Material provided.
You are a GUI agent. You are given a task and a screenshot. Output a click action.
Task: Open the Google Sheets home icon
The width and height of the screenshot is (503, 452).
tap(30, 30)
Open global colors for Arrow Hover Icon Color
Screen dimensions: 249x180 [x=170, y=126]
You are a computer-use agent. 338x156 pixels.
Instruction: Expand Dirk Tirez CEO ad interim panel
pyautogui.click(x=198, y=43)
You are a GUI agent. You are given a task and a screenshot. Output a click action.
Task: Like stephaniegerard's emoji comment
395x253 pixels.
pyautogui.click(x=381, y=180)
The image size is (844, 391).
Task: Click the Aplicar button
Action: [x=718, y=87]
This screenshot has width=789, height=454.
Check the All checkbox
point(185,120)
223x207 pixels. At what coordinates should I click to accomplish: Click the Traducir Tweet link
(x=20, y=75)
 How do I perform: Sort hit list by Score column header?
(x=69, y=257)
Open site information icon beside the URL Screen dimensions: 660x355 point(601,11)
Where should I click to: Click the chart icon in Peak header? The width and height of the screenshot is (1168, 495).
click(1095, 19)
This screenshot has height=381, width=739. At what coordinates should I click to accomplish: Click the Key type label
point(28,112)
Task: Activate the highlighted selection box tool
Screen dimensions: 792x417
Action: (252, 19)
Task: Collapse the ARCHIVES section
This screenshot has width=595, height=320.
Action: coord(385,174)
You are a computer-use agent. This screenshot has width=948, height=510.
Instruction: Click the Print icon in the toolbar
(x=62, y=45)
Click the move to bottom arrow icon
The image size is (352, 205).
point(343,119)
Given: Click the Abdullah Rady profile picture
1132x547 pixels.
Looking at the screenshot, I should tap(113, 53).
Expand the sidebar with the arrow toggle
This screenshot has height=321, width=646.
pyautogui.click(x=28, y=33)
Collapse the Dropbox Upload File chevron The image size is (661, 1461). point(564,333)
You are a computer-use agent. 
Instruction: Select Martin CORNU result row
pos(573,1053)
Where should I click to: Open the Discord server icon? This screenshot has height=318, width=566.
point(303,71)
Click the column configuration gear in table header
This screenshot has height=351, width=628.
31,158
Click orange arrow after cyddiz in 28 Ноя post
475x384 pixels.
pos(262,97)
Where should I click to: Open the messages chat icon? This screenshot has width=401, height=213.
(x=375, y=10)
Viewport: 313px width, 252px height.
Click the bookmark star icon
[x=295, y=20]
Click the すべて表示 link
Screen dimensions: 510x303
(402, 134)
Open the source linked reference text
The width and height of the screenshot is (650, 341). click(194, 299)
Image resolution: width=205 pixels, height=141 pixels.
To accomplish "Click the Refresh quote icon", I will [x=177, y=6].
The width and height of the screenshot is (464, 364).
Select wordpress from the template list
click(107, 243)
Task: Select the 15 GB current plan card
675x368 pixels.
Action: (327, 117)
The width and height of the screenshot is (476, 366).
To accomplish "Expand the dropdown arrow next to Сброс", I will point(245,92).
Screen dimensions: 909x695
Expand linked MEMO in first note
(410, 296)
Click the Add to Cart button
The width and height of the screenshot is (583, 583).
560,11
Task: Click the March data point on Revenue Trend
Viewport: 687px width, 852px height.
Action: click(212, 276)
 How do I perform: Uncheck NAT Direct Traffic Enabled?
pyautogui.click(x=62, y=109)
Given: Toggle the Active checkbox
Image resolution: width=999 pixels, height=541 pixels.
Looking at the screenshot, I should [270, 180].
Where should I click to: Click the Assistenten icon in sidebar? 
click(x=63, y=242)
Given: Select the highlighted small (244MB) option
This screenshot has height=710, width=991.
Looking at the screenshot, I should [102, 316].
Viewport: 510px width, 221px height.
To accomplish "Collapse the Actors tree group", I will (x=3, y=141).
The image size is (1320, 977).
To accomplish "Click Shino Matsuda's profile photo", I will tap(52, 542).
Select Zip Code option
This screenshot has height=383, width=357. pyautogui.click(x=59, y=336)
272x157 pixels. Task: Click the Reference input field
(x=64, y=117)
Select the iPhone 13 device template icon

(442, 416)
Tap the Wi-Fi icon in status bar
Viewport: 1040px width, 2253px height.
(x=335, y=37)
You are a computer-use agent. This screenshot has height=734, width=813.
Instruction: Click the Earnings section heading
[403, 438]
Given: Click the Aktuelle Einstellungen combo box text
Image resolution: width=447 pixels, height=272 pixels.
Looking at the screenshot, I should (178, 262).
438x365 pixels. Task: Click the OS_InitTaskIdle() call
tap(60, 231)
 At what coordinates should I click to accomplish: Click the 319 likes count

Exercise goal. Send back the complete listing, identical to the original in every line.

Written answer.
You are a GUI agent. You are given a task and a screenshot. Output a click action.
Task: Open the Google Sheets home icon
The width and height of the screenshot is (503, 452).
tap(30, 30)
Open global colors for Arrow Hover Icon Color
Screen dimensions: 249x180 [x=170, y=126]
You are a computer-use agent. 338x156 pixels.
Instruction: Expand Dirk Tirez CEO ad interim panel
pyautogui.click(x=198, y=43)
You are a GUI agent. You are given a task and a screenshot. Output a click action.
Task: Like stephaniegerard's emoji comment
395x253 pixels.
pyautogui.click(x=381, y=180)
The image size is (844, 391).
Task: Click the Aplicar button
Action: [x=718, y=87]
This screenshot has width=789, height=454.
Check the All checkbox
point(185,120)
223x207 pixels. At what coordinates should I click to accomplish: Click the Traducir Tweet link
(x=20, y=75)
 How do I perform: Sort hit list by Score column header?
(x=69, y=257)
Open site information icon beside the URL Screen dimensions: 660x355 point(601,11)
Where should I click to: Click the chart icon in Peak header? The width and height of the screenshot is (1168, 495).
click(1095, 19)
This screenshot has height=381, width=739. At what coordinates should I click to accomplish: Click the Key type label
point(28,112)
Task: Activate the highlighted selection box tool
Screen dimensions: 792x417
Action: (252, 19)
Task: Collapse the ARCHIVES section
This screenshot has width=595, height=320.
Action: coord(385,174)
You are a computer-use agent. This screenshot has width=948, height=510.
Instruction: Click the Print icon in the toolbar
(x=62, y=45)
Click the move to bottom arrow icon
The image size is (352, 205).
point(343,119)
Given: Click the Abdullah Rady profile picture
1132x547 pixels.
Looking at the screenshot, I should tap(113, 53).
Expand the sidebar with the arrow toggle
This screenshot has height=321, width=646.
pyautogui.click(x=28, y=33)
Collapse the Dropbox Upload File chevron The image size is (661, 1461). point(564,333)
You are a computer-use agent. 
Instruction: Select Martin CORNU result row
pos(573,1053)
Where should I click to: Open the Discord server icon? This screenshot has height=318, width=566.
point(303,71)
Click the column configuration gear in table header
This screenshot has height=351, width=628.
31,158
Click orange arrow after cyddiz in 28 Ноя post
475x384 pixels.
pos(262,97)
Where should I click to: Open the messages chat icon? This screenshot has width=401, height=213.
(x=375, y=10)
Viewport: 313px width, 252px height.
Click the bookmark star icon
[x=295, y=20]
Click the すべて表示 link
Screen dimensions: 510x303
(402, 134)
Open the source linked reference text
The width and height of the screenshot is (650, 341). click(194, 299)
Image resolution: width=205 pixels, height=141 pixels.
To accomplish "Click the Refresh quote icon", I will [x=177, y=6].
The width and height of the screenshot is (464, 364).
Select wordpress from the template list
click(107, 243)
Task: Select the 15 GB current plan card
675x368 pixels.
Action: (327, 117)
The width and height of the screenshot is (476, 366).
To accomplish "Expand the dropdown arrow next to Сброс", I will point(245,92).
Screen dimensions: 909x695
Expand linked MEMO in first note
(410, 296)
Click the Add to Cart button
The width and height of the screenshot is (583, 583).
560,11
Task: Click the March data point on Revenue Trend
Viewport: 687px width, 852px height.
Action: click(212, 276)
 How do I perform: Uncheck NAT Direct Traffic Enabled?
pyautogui.click(x=62, y=109)
Given: Toggle the Active checkbox
Image resolution: width=999 pixels, height=541 pixels.
Looking at the screenshot, I should [270, 180].
Where should I click to: Click the Assistenten icon in sidebar? 
click(x=63, y=242)
Given: Select the highlighted small (244MB) option
This screenshot has height=710, width=991.
Looking at the screenshot, I should [102, 316].
Viewport: 510px width, 221px height.
To accomplish "Collapse the Actors tree group", I will (x=3, y=141).
The image size is (1320, 977).
To accomplish "Click Shino Matsuda's profile photo", I will tap(52, 542).
Select Zip Code option
This screenshot has height=383, width=357. pyautogui.click(x=59, y=336)
272x157 pixels. Task: Click the Reference input field
(x=64, y=117)
Select the iPhone 13 device template icon

(442, 416)
Tap the Wi-Fi icon in status bar
Viewport: 1040px width, 2253px height.
(x=335, y=37)
You are a computer-use agent. This screenshot has height=734, width=813.
Instruction: Click the Earnings section heading
[403, 438]
Given: Click the Aktuelle Einstellungen combo box text
Image resolution: width=447 pixels, height=272 pixels.
Looking at the screenshot, I should (178, 262).
438x365 pixels. Task: Click the OS_InitTaskIdle() call
tap(60, 231)
 At what coordinates should I click to accomplish: Click the 319 likes count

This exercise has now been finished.